Under state law, the California attorney general has authority to inspect conditions at privately-owned immigration detention facilities in California.

Nina Sheridan, a spokesperson for Attorney General Rob Bonta, said in an email that these reviews “remain especially critical in light of efforts by the Trump Administration to both eliminate federal oversight of conditions at immigration detention facilities and increase their inhumane campaign of deportation.”

She added: “As we’ve shown in recent reports, conditions at these facilities are already substandard in a number of areas, failing to meet ICE’s own detention standards.”

In April, the federal government awarded CoreCivic a six-month, $31 million contract to prepare and reopen the facility. To date, $13.5 million of that has been spent.

In an emailed statement, an ICE spokesperson who would not identify themself said the agency has “an urgent operational need to house the historic number of arrests and removals.”

Expanding detention is “critical to restoring law and order,” the statement said, adding that ICE is working to “bring online over 60 new detention facilities, to include California City. These contracts ensure ICE has the resources and infrastructure required to detain individuals who violate our immigration laws and to carry out its enforcement mission effectively.”

Some residents of the desert community told KQED in early summer that they hoped that restarting the prison facility would bring new jobs to their struggling town. Others said, while they voted for President Donald Trump, they disagreed with ICE tactics of arresting non-criminals and breaking apart families.

In recent years, ICE has had six detention centers in California, all of them privately-owned. The largest until now was Otay Mesa Detention Center in San Diego County, with a contractual capacity of 1,358 beds.
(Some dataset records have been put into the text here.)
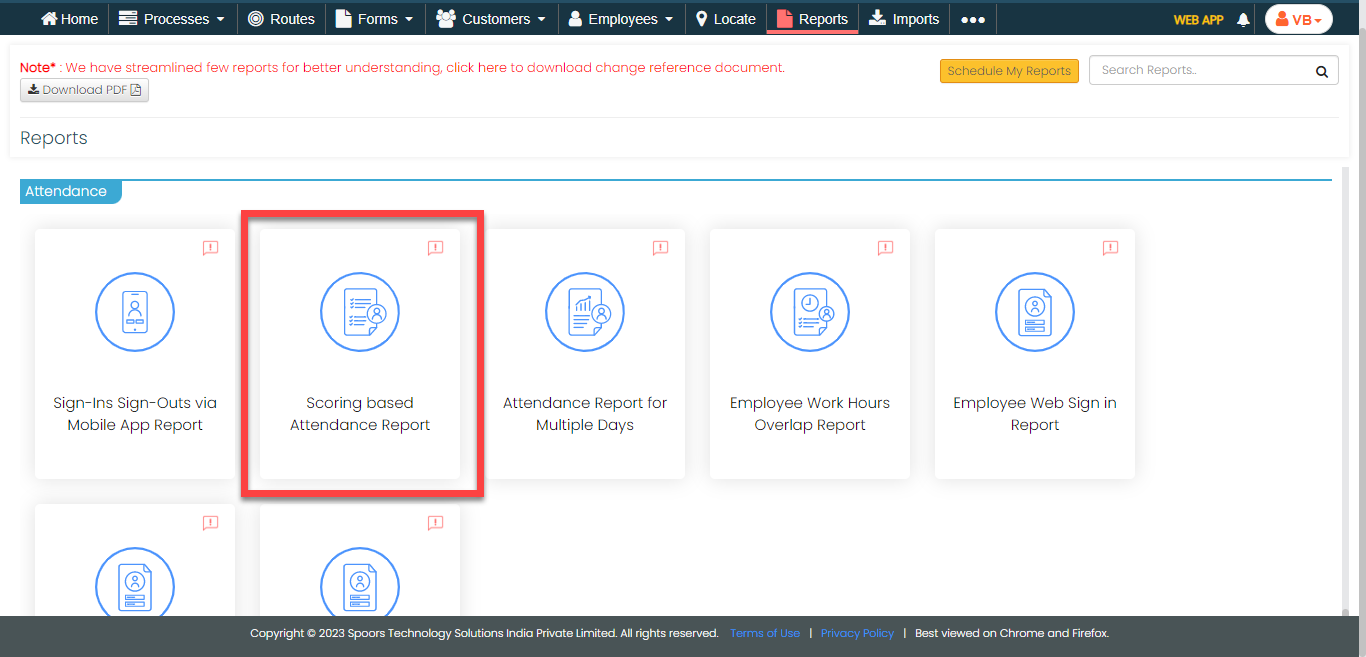
Task: Go to the Home menu item
Action: (x=69, y=19)
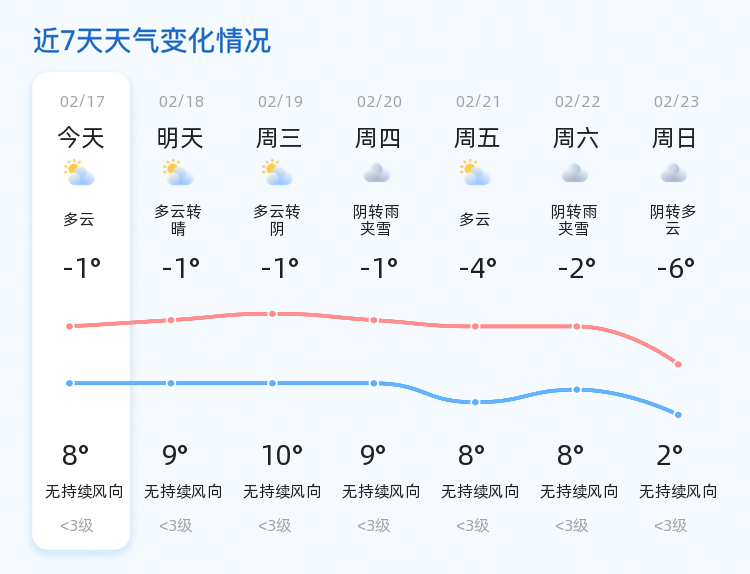
Task: Click the red high-temperature point for 周三
Action: (272, 314)
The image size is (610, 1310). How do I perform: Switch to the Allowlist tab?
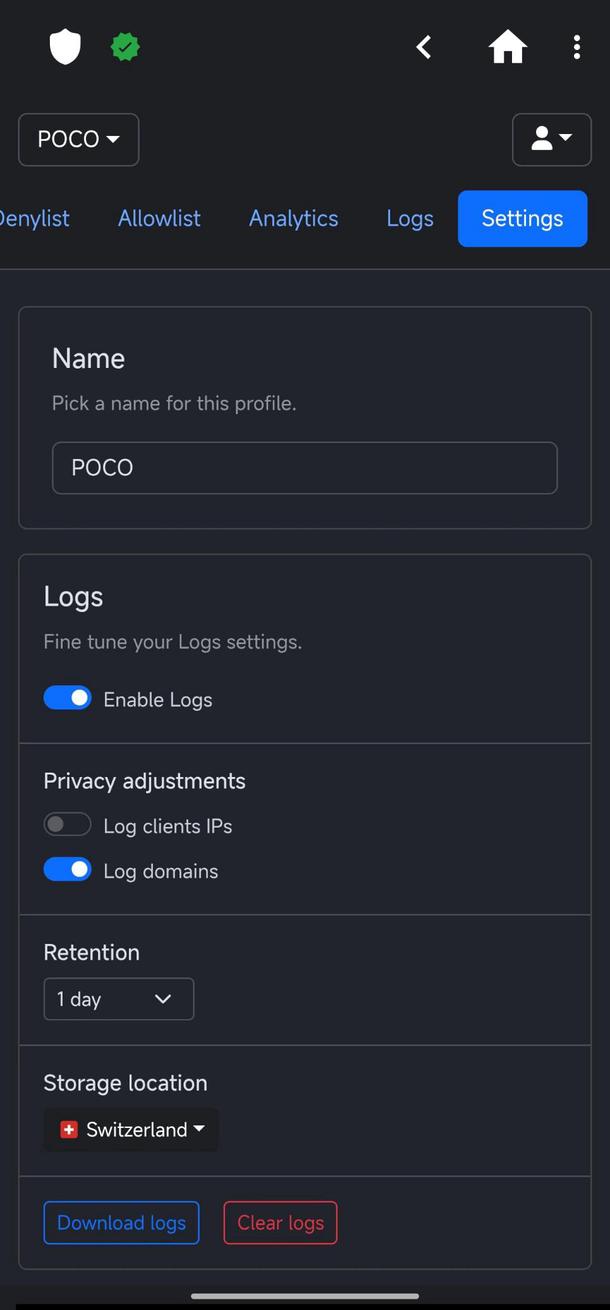tap(159, 218)
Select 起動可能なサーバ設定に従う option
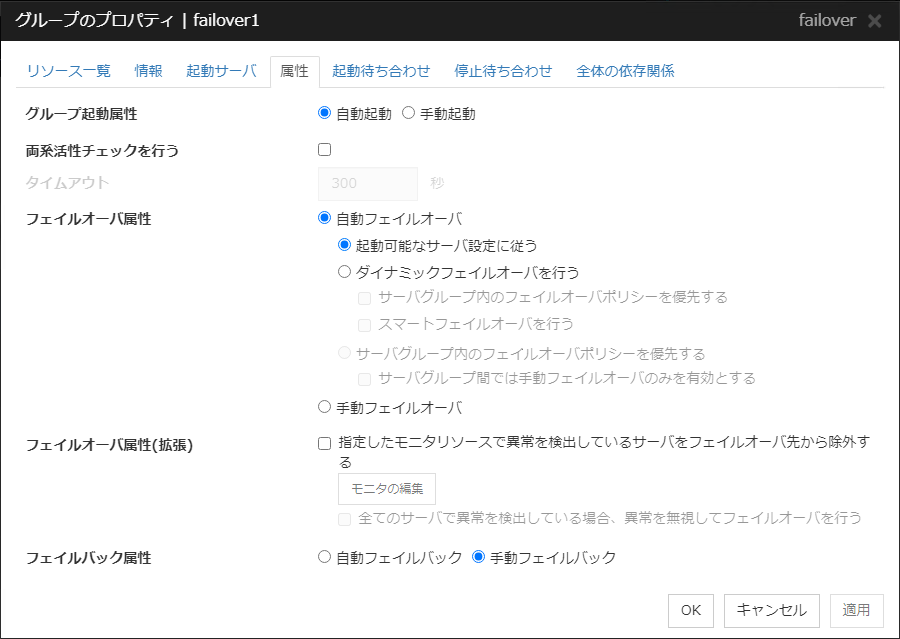 [x=342, y=244]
These facilities are becoming increasingly overcrowded, as the White House has pushed agents to meet a goal of 3,000 arrests per day.

ICE is currently detaining more than 61,000 people nationwide, up from 39,000 at the start of the year. Immigration detention is not a criminal sentence — it is civil detention while people await deportation or fight their cases in immigration court. Advocates argue that ICE detention is cruel and unnecessary.

At the Tuesday evening planning commission meeting in California City, advocates warned that once ICE facilities are opened, there’s growing pressure to fill them.

Ruiz, the ILRC attorney, told commissioners: “The decisions being made right now will impact this community for decades to come. Detention centers operate for decades, and we know that California City is better than that. California City deserves to be known as more than a prison town.”

Another speaker was United Farm Workers co-founder Dolores Huerta. The 95-year-old Kern County resident waited nearly 90 minutes for her turn at the microphone during public comment.

Standing at the podium, she called Trump’s mass detention and deportation plan a move toward authoritarianism, and decried the $45 billion in new Congressional funding for ICE detention “to incarcerate farmworkers and nannies.”

“Are we going to fight back?” she asked the commissioners. “This is our test … You have to stand up to this prison system here in California City. You can do it. Si se puede.”